** Dataset entries follows **

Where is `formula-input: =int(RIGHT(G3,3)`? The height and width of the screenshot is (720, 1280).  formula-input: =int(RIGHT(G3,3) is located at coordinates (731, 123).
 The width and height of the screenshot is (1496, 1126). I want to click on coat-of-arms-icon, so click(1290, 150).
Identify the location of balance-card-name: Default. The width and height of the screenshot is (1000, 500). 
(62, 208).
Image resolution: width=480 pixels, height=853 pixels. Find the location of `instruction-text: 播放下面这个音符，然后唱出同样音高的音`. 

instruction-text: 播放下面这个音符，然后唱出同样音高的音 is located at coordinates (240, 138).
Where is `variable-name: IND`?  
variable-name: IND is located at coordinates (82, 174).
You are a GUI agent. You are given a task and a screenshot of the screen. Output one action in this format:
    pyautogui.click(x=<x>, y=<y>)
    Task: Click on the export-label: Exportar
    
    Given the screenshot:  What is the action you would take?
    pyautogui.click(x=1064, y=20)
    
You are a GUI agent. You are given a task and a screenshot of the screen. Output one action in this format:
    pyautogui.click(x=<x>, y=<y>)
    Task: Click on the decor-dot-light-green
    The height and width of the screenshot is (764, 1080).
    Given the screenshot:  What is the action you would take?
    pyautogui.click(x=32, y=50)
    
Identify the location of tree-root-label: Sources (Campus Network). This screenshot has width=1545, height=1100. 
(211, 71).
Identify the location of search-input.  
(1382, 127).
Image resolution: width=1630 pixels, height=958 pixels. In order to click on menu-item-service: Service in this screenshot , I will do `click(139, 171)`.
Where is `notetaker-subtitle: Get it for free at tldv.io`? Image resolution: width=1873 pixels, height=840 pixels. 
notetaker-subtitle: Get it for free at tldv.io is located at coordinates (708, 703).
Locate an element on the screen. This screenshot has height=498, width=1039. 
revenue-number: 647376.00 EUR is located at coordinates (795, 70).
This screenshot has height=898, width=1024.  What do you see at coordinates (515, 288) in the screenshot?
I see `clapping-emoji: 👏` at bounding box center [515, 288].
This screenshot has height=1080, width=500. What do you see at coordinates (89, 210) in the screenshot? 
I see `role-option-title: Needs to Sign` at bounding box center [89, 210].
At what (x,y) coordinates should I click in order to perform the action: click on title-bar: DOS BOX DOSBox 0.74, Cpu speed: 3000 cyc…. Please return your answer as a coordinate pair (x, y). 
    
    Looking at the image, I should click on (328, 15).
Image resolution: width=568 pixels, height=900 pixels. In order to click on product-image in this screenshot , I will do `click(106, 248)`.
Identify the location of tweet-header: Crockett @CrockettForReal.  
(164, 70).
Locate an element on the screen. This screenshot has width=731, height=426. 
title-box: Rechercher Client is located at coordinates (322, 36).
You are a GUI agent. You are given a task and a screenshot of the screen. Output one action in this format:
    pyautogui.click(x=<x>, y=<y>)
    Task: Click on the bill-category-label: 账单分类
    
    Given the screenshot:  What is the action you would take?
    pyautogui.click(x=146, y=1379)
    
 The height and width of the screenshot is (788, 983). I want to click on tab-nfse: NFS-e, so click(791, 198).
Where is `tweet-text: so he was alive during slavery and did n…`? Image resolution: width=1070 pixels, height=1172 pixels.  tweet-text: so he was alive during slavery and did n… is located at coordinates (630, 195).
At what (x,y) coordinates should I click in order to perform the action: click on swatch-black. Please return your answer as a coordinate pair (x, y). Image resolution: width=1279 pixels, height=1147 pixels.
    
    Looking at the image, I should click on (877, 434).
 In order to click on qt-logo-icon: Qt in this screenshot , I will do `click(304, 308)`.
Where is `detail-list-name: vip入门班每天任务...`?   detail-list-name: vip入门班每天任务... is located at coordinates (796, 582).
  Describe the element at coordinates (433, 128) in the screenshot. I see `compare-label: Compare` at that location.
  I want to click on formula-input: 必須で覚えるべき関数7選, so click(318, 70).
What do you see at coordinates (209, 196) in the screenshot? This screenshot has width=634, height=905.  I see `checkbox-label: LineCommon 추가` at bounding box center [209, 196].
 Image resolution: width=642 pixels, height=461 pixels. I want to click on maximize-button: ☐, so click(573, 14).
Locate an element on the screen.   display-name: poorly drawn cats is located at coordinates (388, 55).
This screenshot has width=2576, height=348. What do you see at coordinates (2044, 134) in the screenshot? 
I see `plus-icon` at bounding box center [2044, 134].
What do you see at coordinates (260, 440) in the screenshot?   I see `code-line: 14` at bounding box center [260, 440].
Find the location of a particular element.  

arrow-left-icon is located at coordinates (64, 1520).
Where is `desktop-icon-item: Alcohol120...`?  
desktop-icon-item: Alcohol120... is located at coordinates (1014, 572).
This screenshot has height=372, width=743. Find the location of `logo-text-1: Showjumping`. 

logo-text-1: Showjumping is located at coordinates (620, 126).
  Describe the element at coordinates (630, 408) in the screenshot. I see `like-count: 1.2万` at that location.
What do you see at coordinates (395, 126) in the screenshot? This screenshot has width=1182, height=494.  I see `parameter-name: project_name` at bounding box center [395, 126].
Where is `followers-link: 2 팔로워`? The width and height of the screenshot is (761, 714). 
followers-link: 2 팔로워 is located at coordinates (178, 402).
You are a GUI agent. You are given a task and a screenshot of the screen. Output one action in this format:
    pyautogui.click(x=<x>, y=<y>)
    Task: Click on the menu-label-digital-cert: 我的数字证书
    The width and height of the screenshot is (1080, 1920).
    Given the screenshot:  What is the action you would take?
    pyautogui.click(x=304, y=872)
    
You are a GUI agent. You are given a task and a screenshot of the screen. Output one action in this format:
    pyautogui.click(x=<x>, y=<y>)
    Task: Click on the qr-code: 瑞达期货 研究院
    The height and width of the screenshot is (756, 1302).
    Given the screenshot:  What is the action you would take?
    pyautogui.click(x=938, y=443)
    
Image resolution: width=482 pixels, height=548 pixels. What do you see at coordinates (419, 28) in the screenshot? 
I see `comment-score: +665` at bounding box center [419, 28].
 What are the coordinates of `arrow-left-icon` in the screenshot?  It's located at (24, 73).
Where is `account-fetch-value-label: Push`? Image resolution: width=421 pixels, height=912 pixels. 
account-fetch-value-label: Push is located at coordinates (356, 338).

** End of Dataset entries **

What is being asked: Set down, word for word, the stretch of the listing from the line containing "Identify the location of tweet-header: Crockett" through the line containing "title-box: Rechercher Client", including both of those lines.

Exercise response:
Identify the location of tweet-header: Crockett @CrockettForReal.  
(164, 70).
Locate an element on the screen. This screenshot has width=731, height=426. 
title-box: Rechercher Client is located at coordinates (322, 36).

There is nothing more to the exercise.